Rex won a National Magazine Award for fiction and has reported for The New York Times, Scientific American, The Independent, Salon, and Poets & Writers. Her 2014 essay “Calming a Turbulent Mind” in Scientific American Mind offered one of the earliest patient accounts of clinical psychedelic therapy following her 2012 participation in Hopkins trials testing whether psilocybin could treat depression in cancer patients.
The memoir traces psilocybin research to origins often overlooked in American accounts: the French Museum of Natural History, where first clinical trials were conducted at a Paris psychiatric hospital in the 1950s. This historical recovery forms part of Rex’s broader argument that psychedelic medicine’s current trajectory risks repeating mistakes of the past by prioritizing profit over genuine healing.

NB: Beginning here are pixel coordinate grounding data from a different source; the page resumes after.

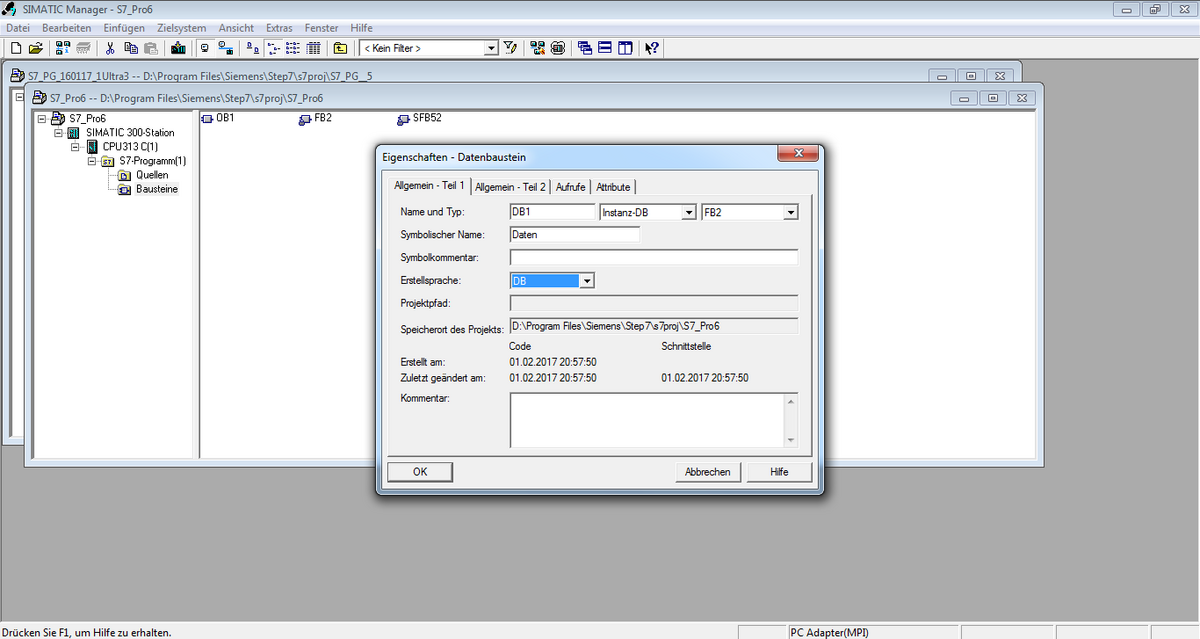Expand the Erstellsprache DB dropdown
The image size is (1200, 639).
(587, 281)
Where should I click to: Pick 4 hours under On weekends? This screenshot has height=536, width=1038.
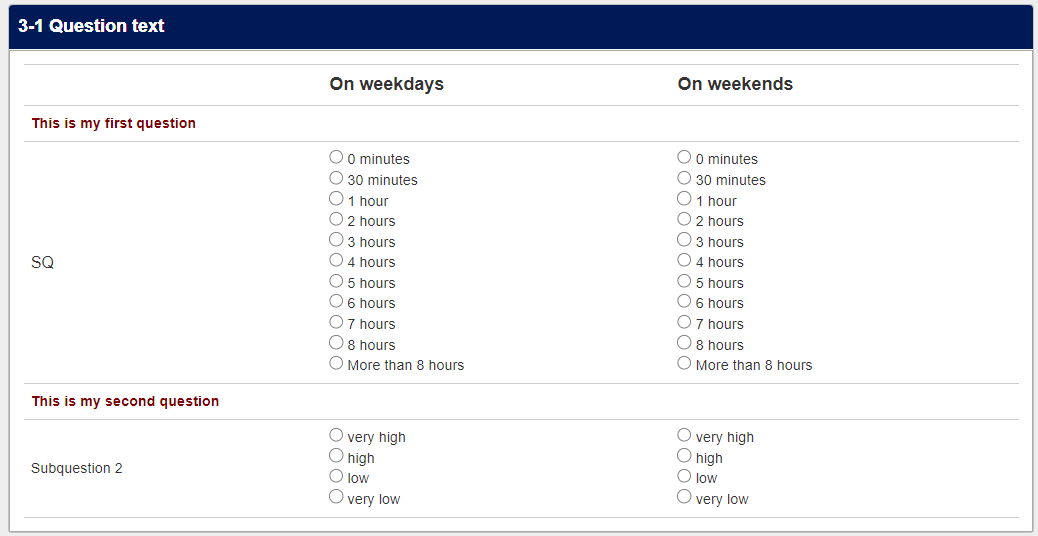pos(684,259)
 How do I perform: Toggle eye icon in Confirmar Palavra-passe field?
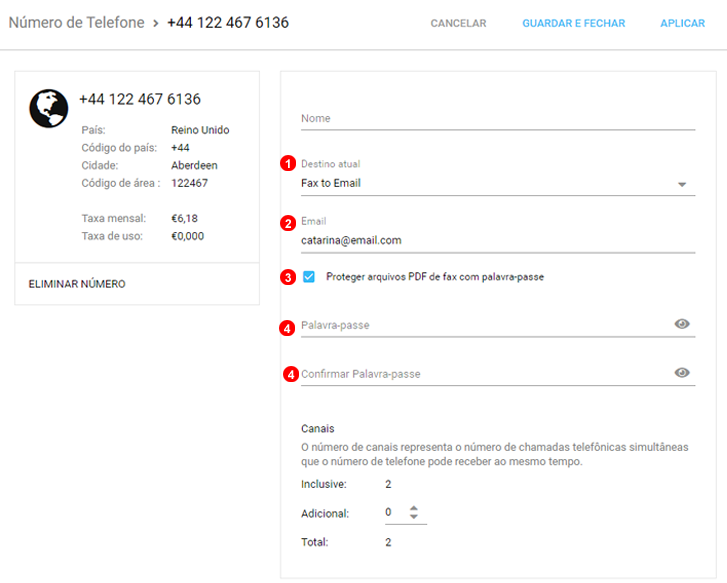[x=682, y=373]
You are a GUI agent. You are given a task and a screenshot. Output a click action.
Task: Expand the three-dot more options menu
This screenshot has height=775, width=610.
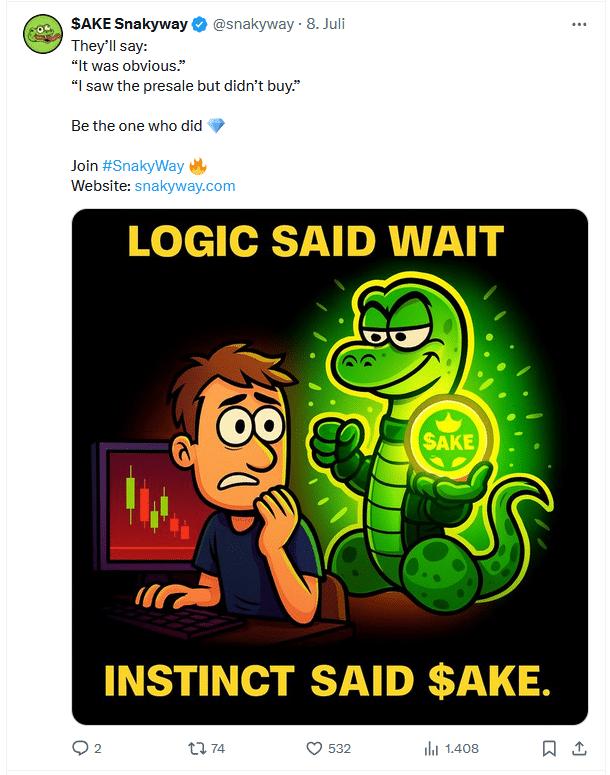(x=578, y=23)
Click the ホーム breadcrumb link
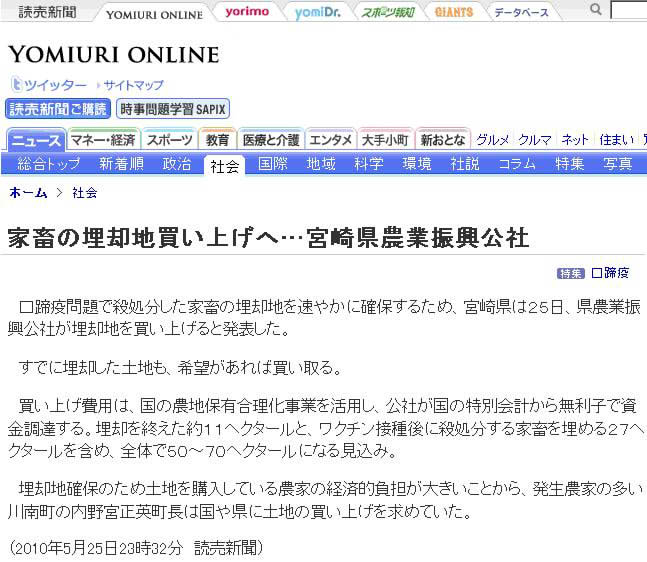647x562 pixels. click(28, 192)
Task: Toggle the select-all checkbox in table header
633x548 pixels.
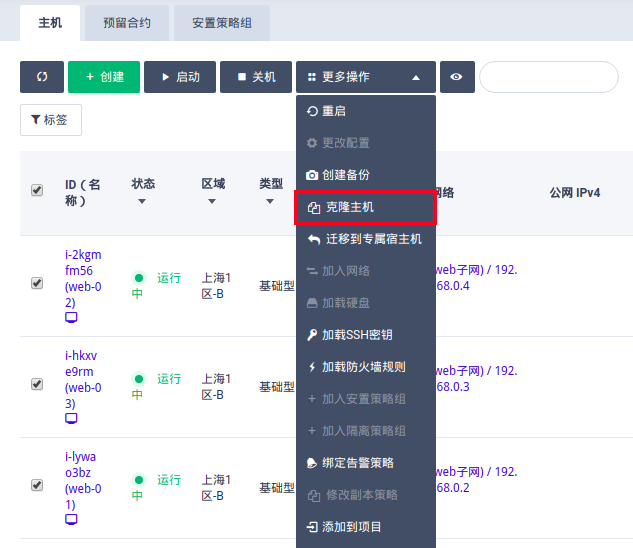Action: click(x=37, y=190)
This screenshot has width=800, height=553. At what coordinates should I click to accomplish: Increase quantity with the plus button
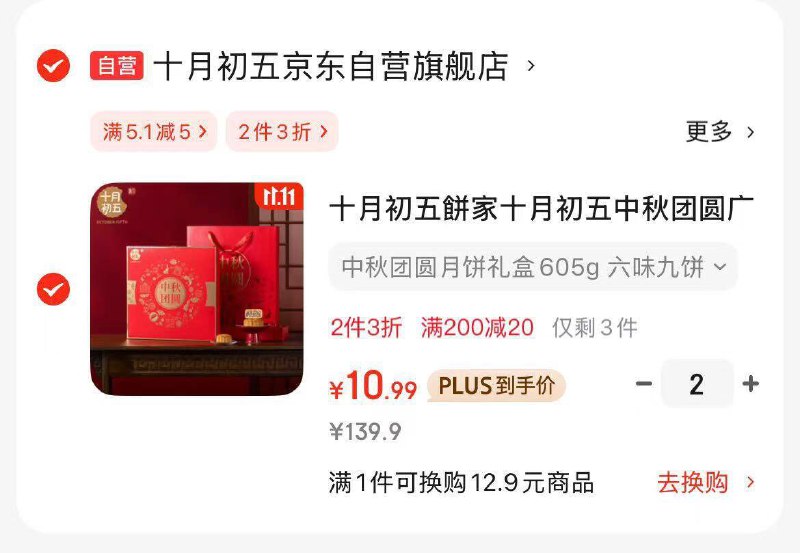tap(751, 383)
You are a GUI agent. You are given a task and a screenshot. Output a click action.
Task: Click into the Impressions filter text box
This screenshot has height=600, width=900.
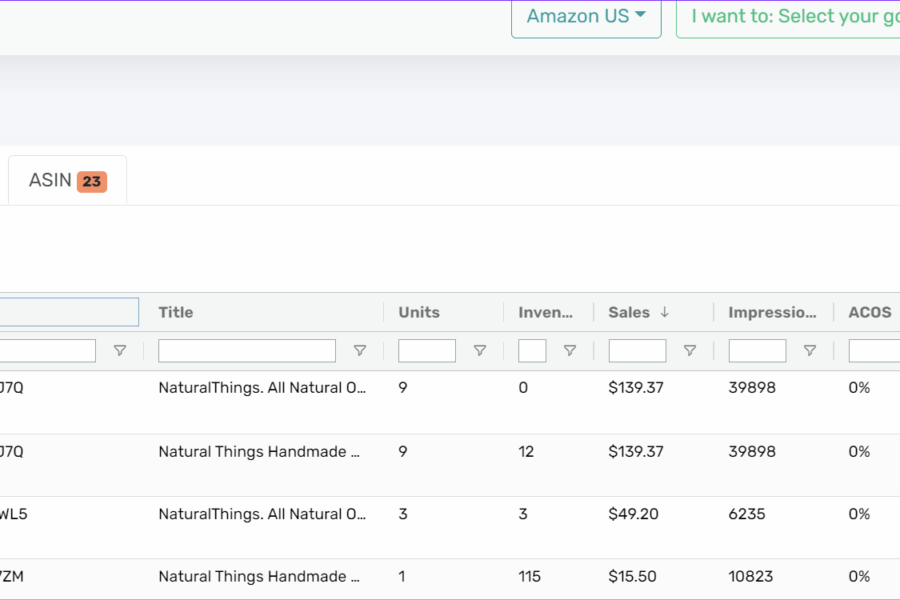coord(757,350)
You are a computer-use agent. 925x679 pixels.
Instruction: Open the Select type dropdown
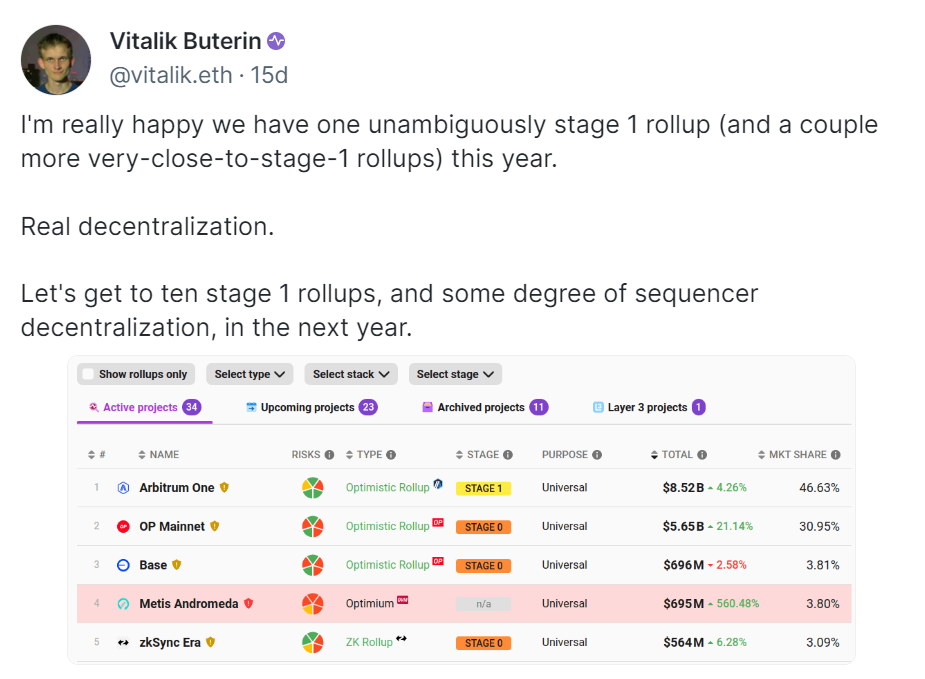pyautogui.click(x=250, y=374)
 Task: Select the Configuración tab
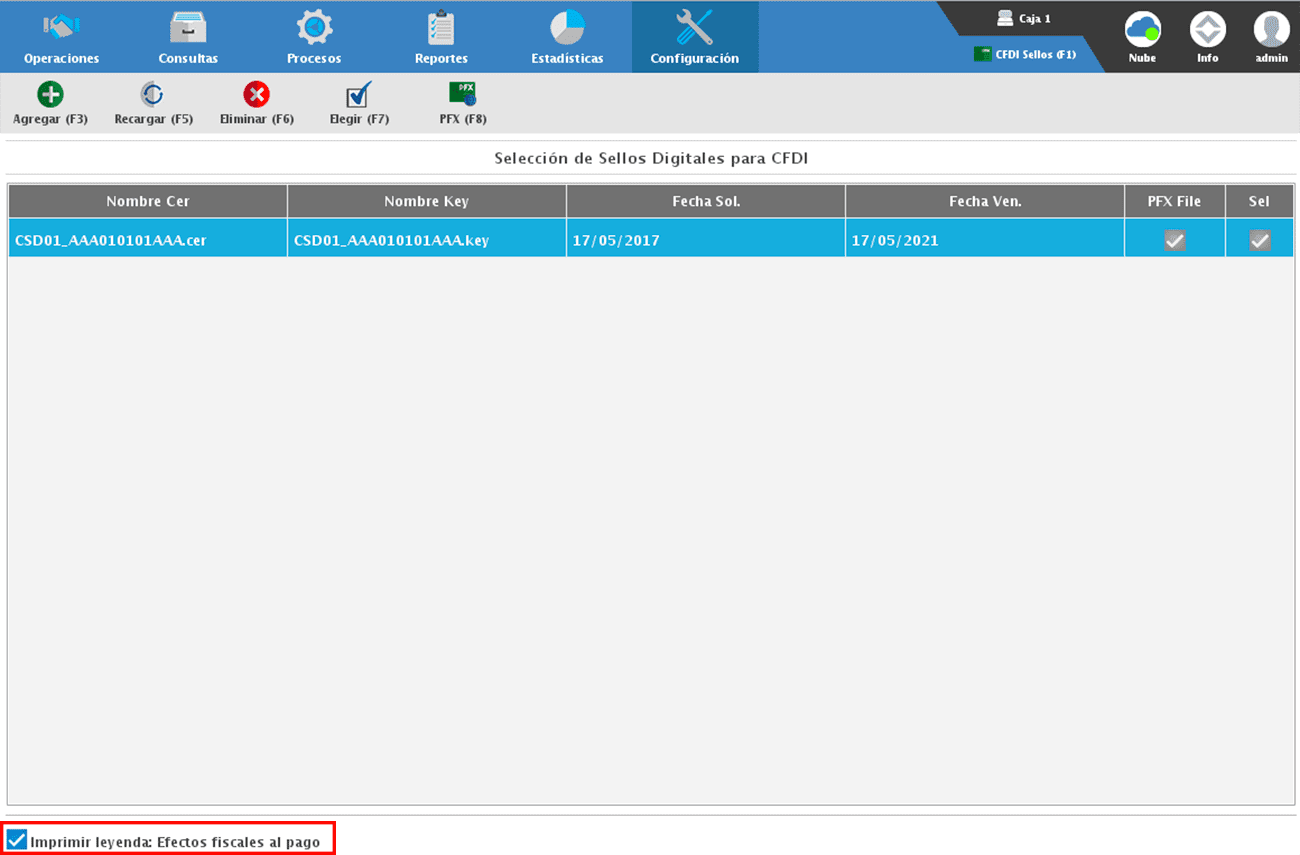click(x=694, y=37)
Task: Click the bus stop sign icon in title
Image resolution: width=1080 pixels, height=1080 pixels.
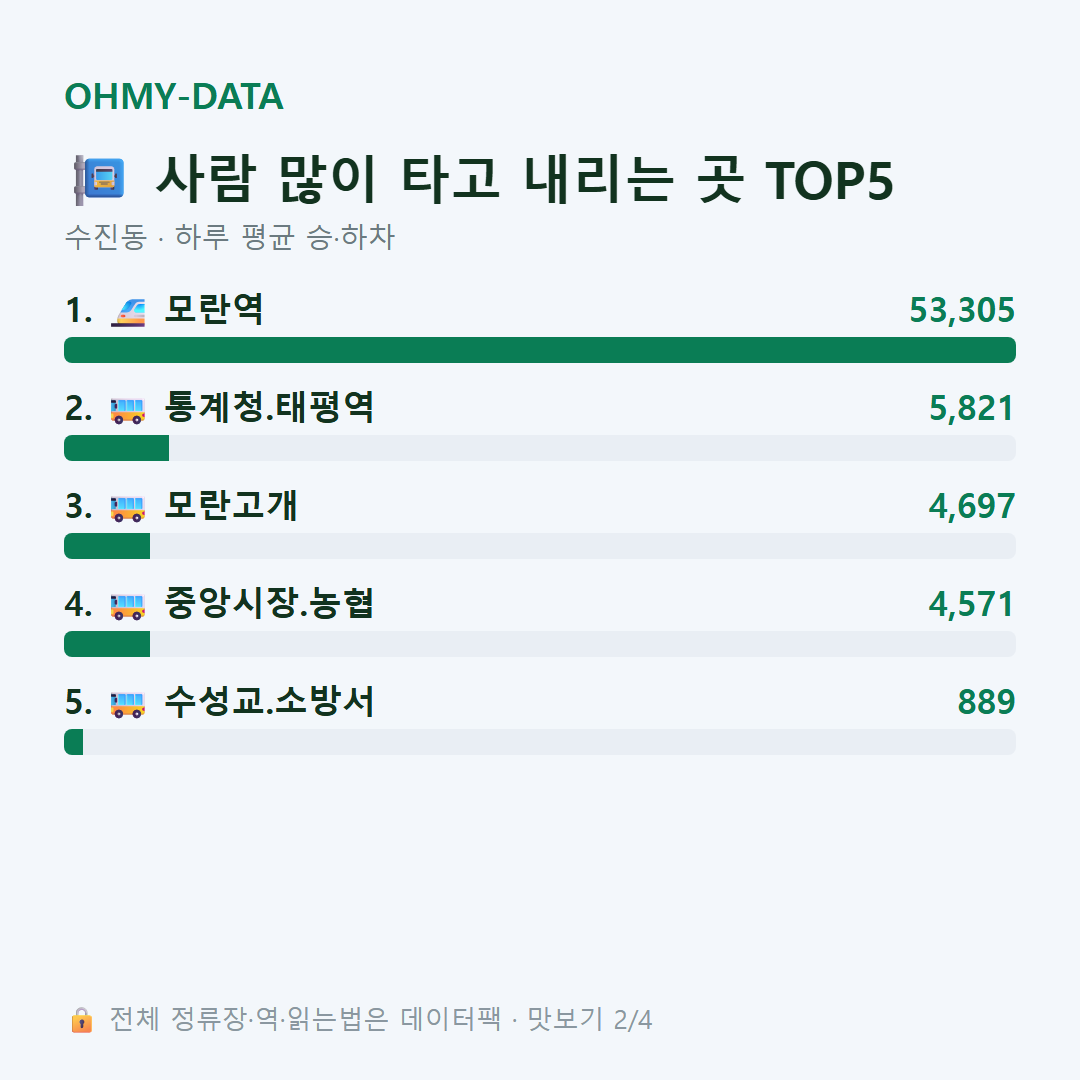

Rex’s critique draws from extensive platform work examining psychedelic therapy’s evolution. She has contributed multiple episodes to the Psychedelics Today podcast, including discussions on “Understanding Bad Trips: The Power and Potential of Adverse Psychedelic Experiences” and “Clinical Trials and Spontaneous Mystical Experiences.” Her 2021 presentation at the National Institutes of Health/National Cancer Institute’s psilocybin speaker series, “A Breast Cancer Patient’s Perspectives on the Uses of Psychedelics in Medicine,” ran 44 minutes and remains available online.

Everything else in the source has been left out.